I risultati sono rapidamente importanti:
- la tensione emotiva è ridotta e le crisi di pianto sono determinate da qualche ricordo o da emergenze inconsce;
- l’attività ludico-ricreativa sta tornando più normale perché non si riduce solamente alle quotidiane gite in bicicletta, ma sono state riprese le camminate in compagnia di amici ed anche da gite in montagna che durano vari giorni;
- si è risolta la obbligatorietà di tornare a casa prima dell’imbrunire; si è potuta avviare una collaborazione con una Associazione di volontariato che, all’inizio era quasi rifiutata per il terrore di non essere all’altezza della situazione o di non riuscire a sopportare la vicinanza di bambini disabili;
- si è riattivata la lettura di qualche libro e la visione dei telegiornali quotidiani;
- sono riprese le passeggiate in bicicletta da solo; sono state programmate le vacanze estive (in parte al mare, ma anche in montagna) superando le difficoltà che avevano determinato la loro rinuncia negli ultimi anni.

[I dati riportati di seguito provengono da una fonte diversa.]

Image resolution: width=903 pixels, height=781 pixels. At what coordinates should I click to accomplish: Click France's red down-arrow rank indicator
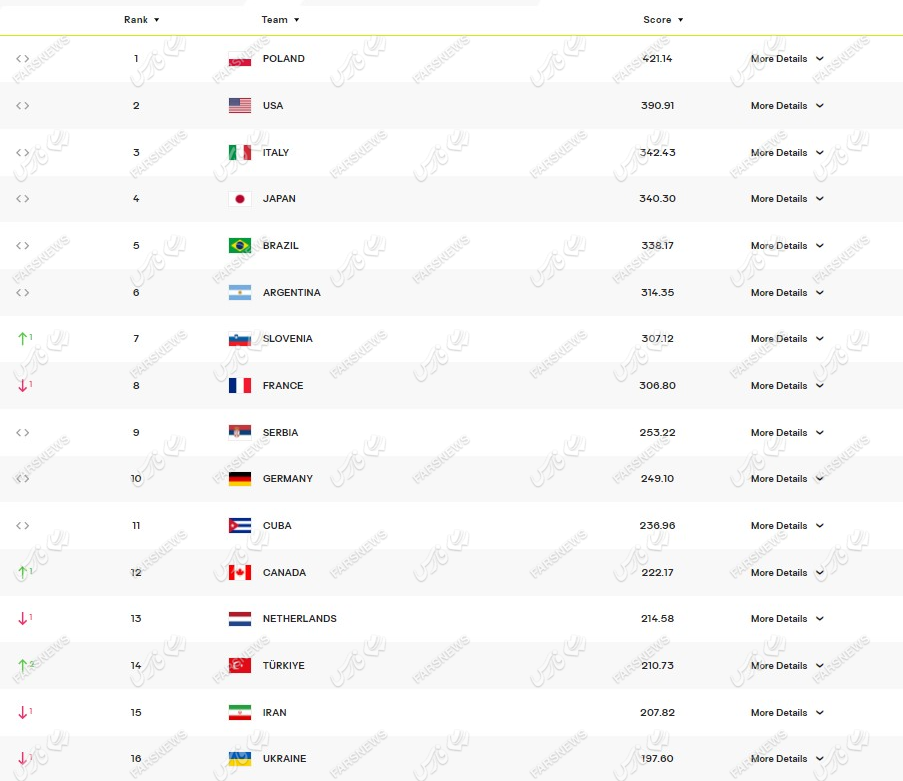point(23,386)
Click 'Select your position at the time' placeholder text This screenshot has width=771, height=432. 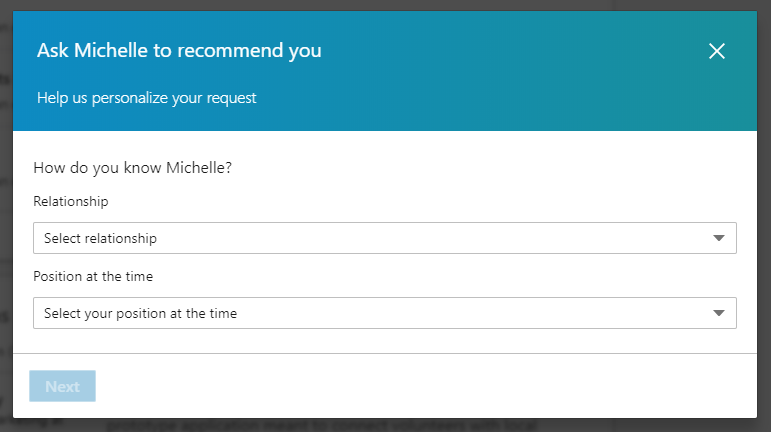pos(140,313)
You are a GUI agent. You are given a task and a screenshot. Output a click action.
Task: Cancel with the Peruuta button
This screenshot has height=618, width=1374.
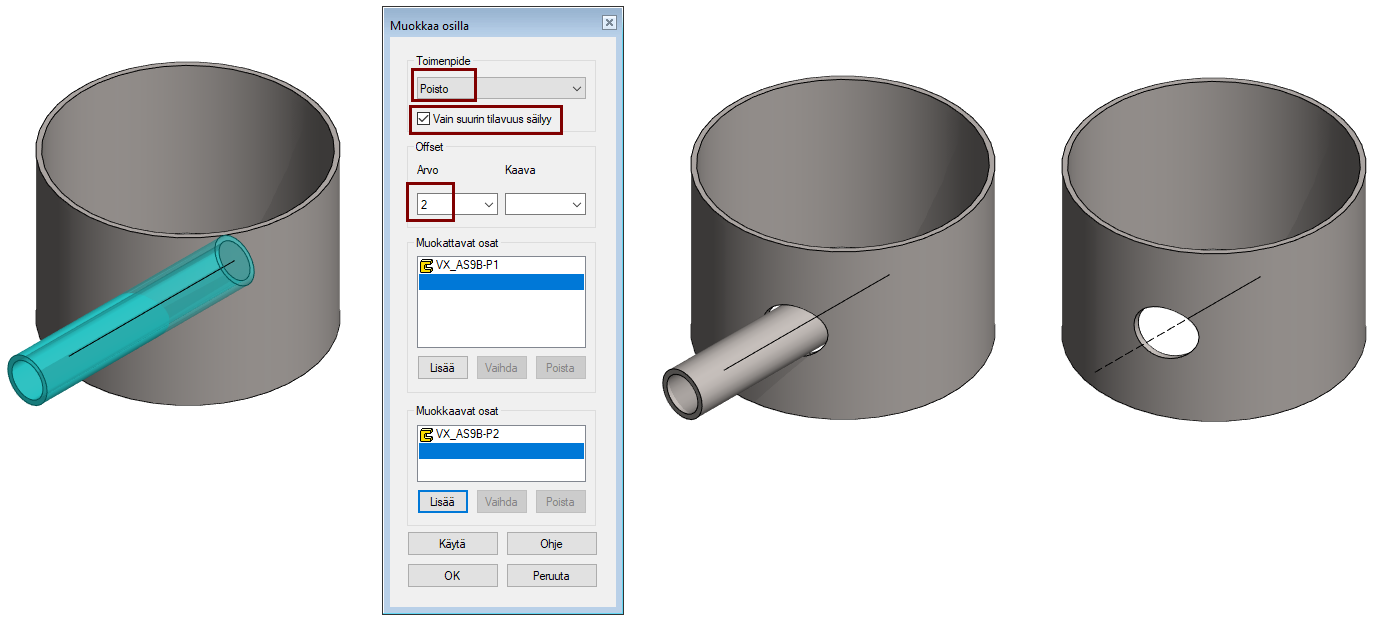[551, 576]
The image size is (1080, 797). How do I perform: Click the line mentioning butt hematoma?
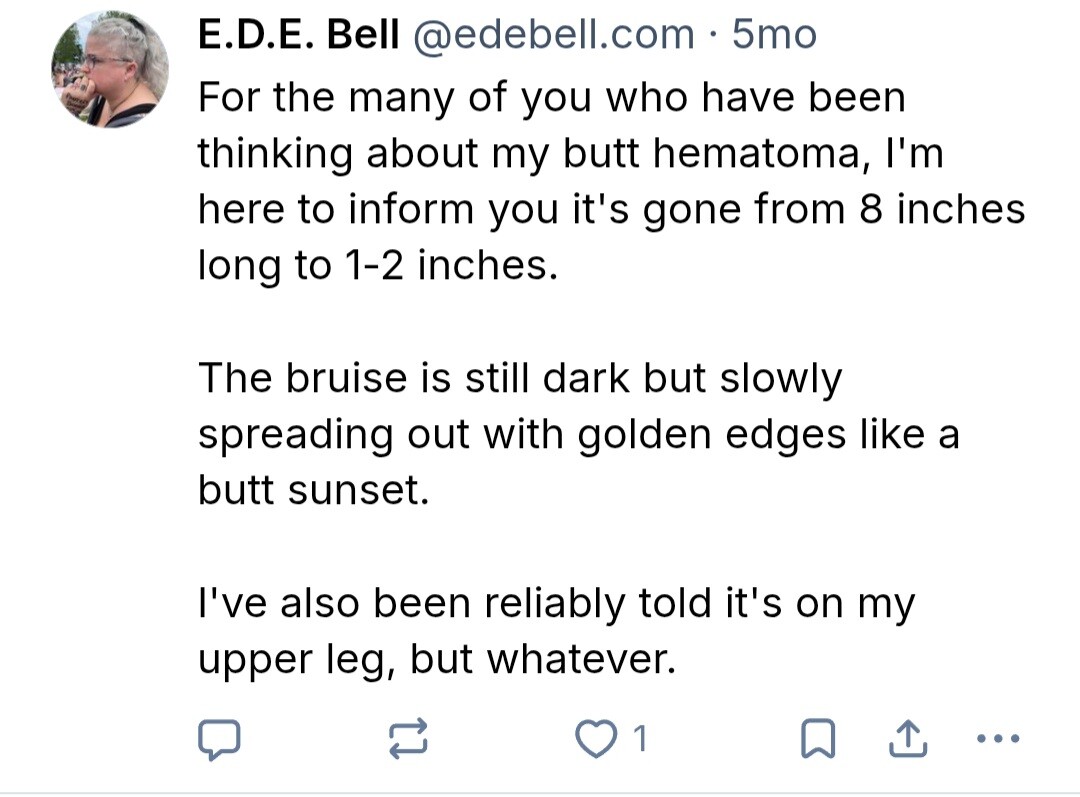pos(571,154)
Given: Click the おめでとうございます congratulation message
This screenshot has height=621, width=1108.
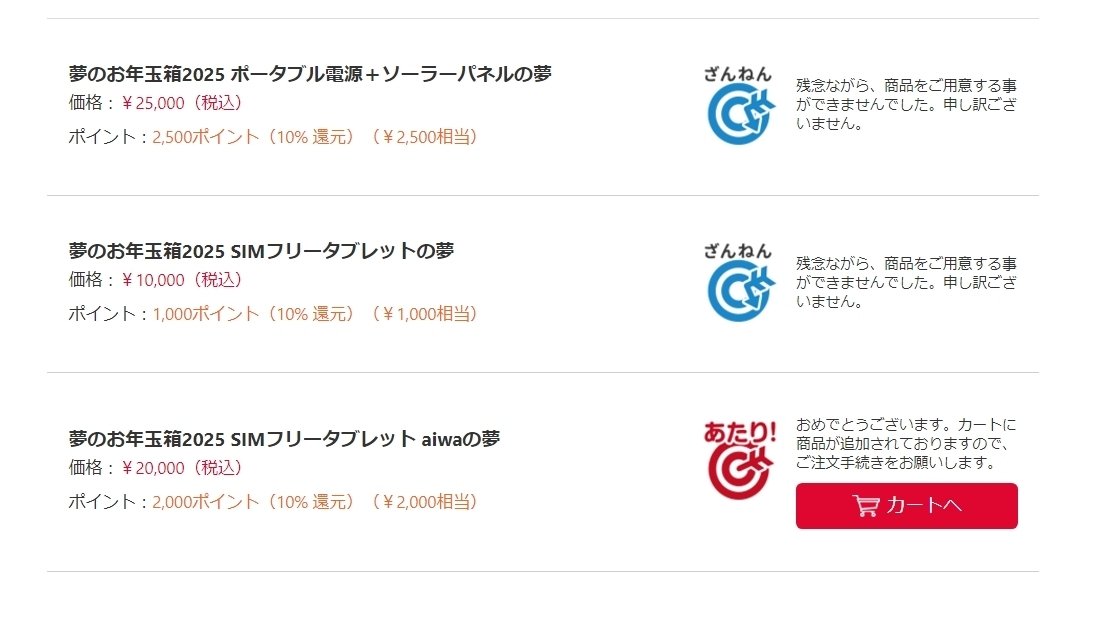Looking at the screenshot, I should [x=906, y=444].
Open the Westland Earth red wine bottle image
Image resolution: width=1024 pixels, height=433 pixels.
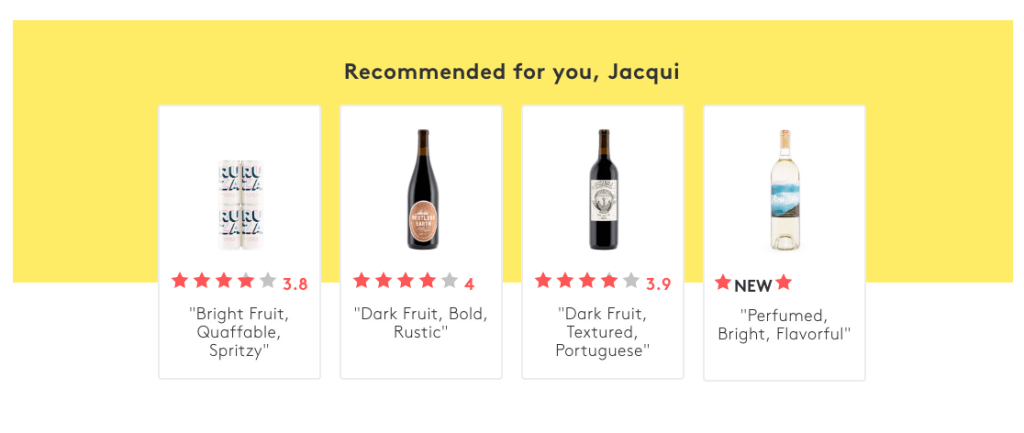(421, 190)
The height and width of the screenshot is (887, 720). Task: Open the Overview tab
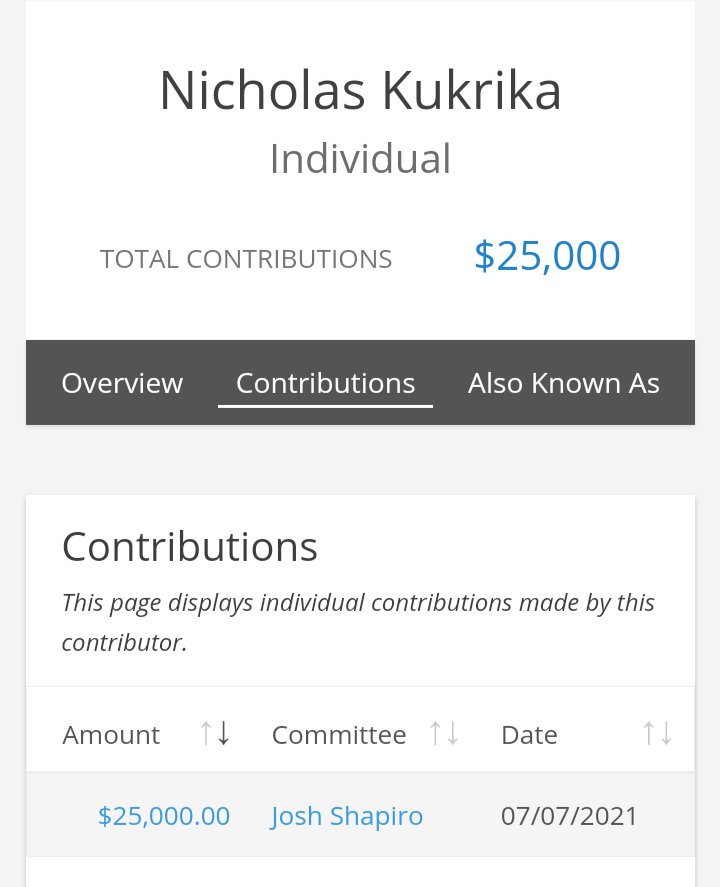click(x=122, y=383)
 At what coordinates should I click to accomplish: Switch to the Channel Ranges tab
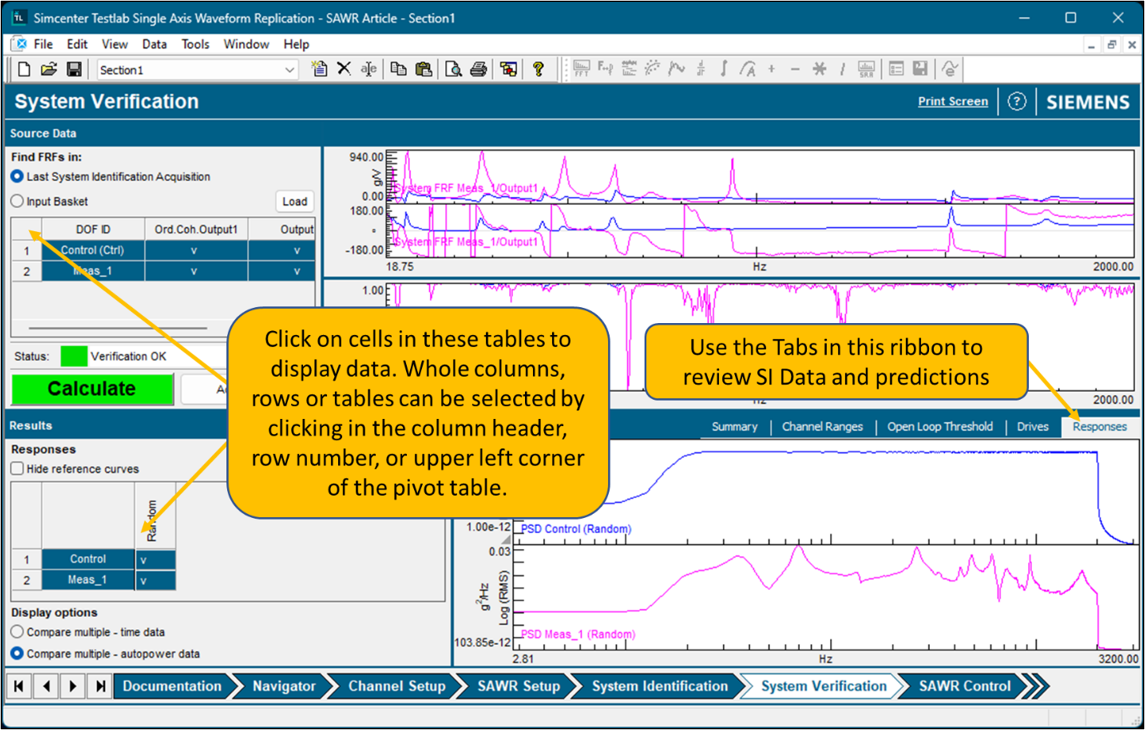click(x=822, y=427)
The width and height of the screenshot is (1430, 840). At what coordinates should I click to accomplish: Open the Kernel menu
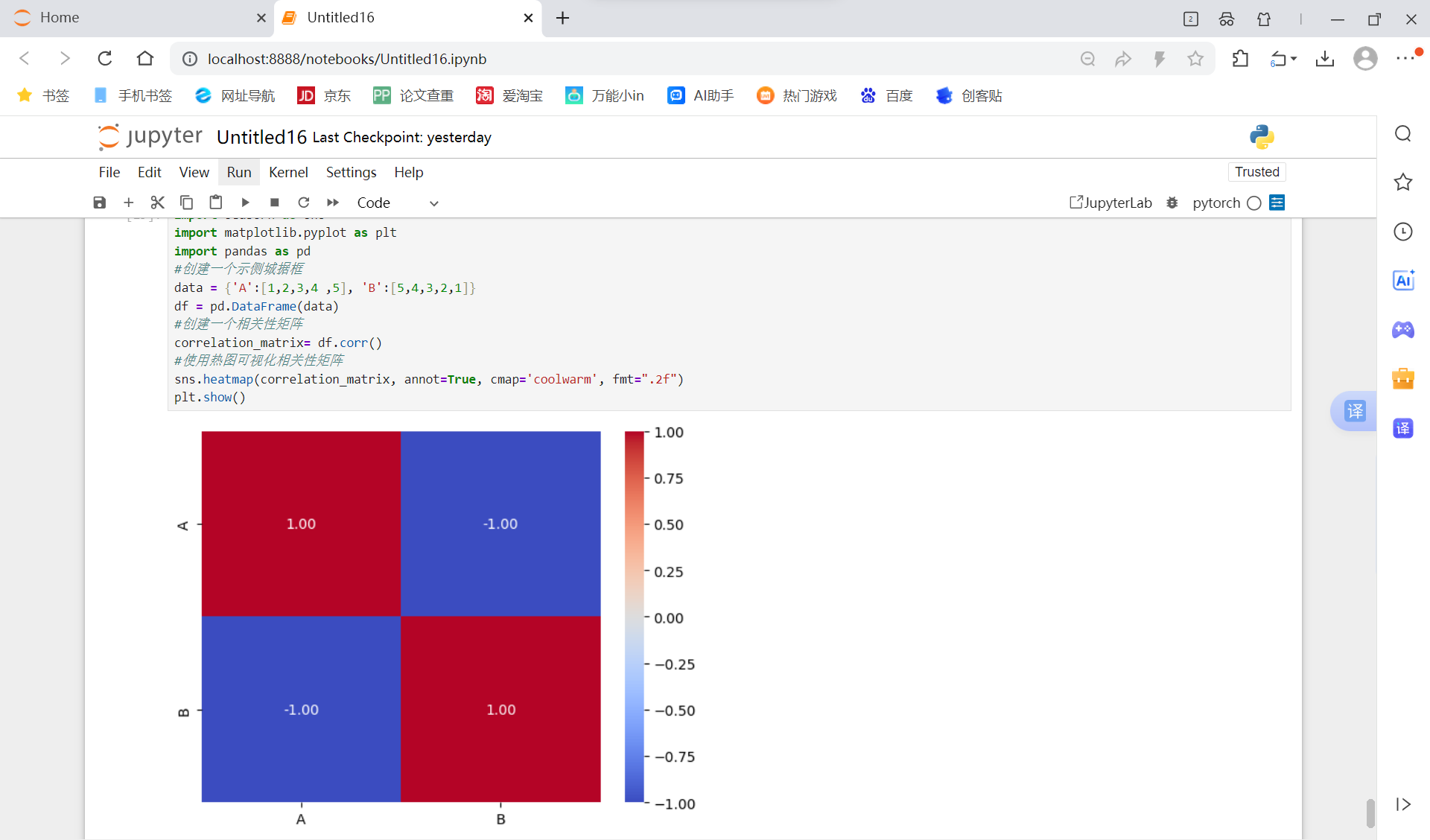coord(288,172)
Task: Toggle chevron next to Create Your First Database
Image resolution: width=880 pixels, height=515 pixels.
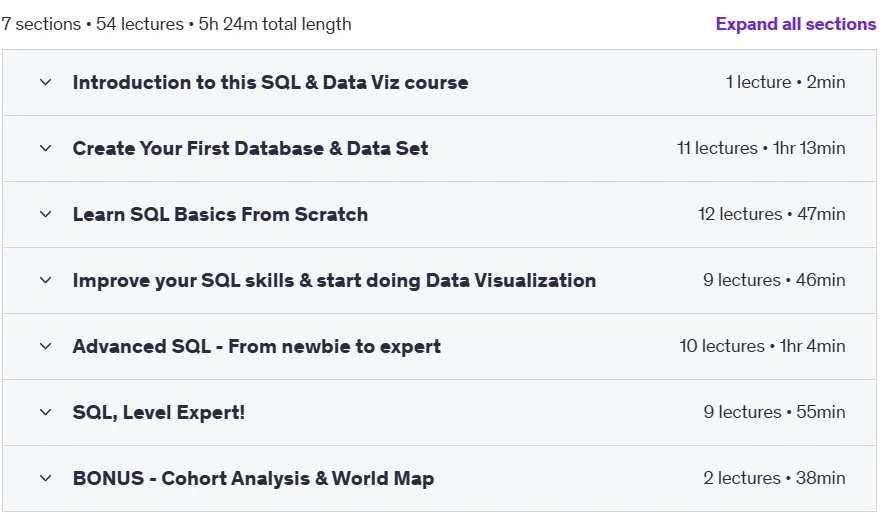Action: [x=45, y=149]
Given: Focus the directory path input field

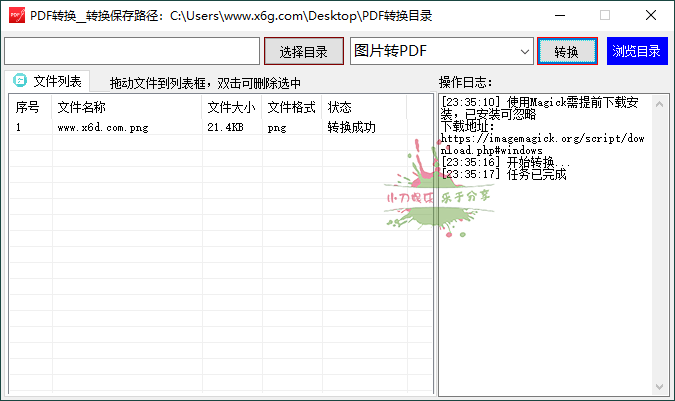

Sono ancora presenti momenti di sconforto, di tensione e di angoscia, così come pure atteggiamenti di paura per esempio in rapporto all’iniziare una terapia a cavallo.
Esiste ancora una tendenza all’isolamento e a limitare l’attività sociale, però Rolando, in questi ultimi tempi, ha accettato di uscire anche la sera, dimostrando una buona partecipazione (anche con qualche ironia).
Seppure non bisogna cantare vittoria sembra che si debba pensare che sarà possibile superare quelle difficoltà intrapsichiche che hanno determinato la perdita dell’iniziativa, la rinuncia a creare esperienze valide e attivatrici, la menomazione delle attività psico-mentali deputate all’adattamento ed alla vivacizzazione psico-relazionale, tutti segni negativi che avevano fatto temere una continua e infrenabile decadenza psichica, volitiva, affettiva, relazionale e sociale.